§ Instruction
Format the data between the lines containing "Given: Open the Advanced tab" and "(1155, 173)", inclusive, as a two-column CSV with the headers text and answer. Give each answer its own row beside the text it belongs to, quote every field, and replace line breaks with spaces.

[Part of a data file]
** BEGIN **
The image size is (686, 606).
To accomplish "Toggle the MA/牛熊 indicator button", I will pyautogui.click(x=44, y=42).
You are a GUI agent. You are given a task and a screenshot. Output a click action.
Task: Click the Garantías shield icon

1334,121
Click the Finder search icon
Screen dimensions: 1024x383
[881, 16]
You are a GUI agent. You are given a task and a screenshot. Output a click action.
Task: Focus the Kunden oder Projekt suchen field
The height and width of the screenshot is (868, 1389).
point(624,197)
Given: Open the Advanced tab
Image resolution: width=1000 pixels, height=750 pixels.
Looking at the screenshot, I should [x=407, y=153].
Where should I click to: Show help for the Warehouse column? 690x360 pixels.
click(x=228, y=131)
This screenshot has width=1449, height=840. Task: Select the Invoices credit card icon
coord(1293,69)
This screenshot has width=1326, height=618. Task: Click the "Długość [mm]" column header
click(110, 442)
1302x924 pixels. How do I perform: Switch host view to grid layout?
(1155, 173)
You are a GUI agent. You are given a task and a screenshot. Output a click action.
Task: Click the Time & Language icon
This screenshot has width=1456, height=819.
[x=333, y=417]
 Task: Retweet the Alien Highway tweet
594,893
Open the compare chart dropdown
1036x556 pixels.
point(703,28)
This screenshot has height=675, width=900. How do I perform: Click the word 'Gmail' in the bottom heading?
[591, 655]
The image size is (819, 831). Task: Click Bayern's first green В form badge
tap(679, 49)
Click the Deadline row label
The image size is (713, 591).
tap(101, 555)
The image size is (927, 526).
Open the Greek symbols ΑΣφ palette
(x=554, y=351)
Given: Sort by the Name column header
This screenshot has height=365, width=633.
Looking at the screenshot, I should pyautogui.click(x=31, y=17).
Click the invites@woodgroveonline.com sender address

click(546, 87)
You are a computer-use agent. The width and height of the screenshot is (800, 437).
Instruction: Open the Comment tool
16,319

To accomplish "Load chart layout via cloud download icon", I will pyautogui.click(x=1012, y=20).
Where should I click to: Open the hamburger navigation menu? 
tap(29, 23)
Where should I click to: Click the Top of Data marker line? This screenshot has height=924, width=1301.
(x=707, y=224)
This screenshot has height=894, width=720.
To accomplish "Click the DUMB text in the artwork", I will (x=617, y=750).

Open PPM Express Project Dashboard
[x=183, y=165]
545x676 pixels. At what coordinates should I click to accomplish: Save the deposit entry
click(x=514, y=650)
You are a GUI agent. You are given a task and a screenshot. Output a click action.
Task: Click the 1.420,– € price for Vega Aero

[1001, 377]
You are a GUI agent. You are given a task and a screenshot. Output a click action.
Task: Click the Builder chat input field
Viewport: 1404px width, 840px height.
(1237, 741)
** END **
§ Result for this task
text,answer
"Given: Open the Advanced tab Image resolution: width=1000 pixels, height=750 pixels.","Looking at the screenshot, I should [x=407, y=153]."
"Where should I click to: Show help for the Warehouse column? 690x360 pixels.","click(x=228, y=131)"
"This screenshot has width=1449, height=840. Task: Select the Invoices credit card icon","coord(1293,69)"
"This screenshot has width=1326, height=618. Task: Click the ""Długość [mm]"" column header","click(110, 442)"
"1302x924 pixels. How do I perform: Switch host view to grid layout?","(1155, 173)"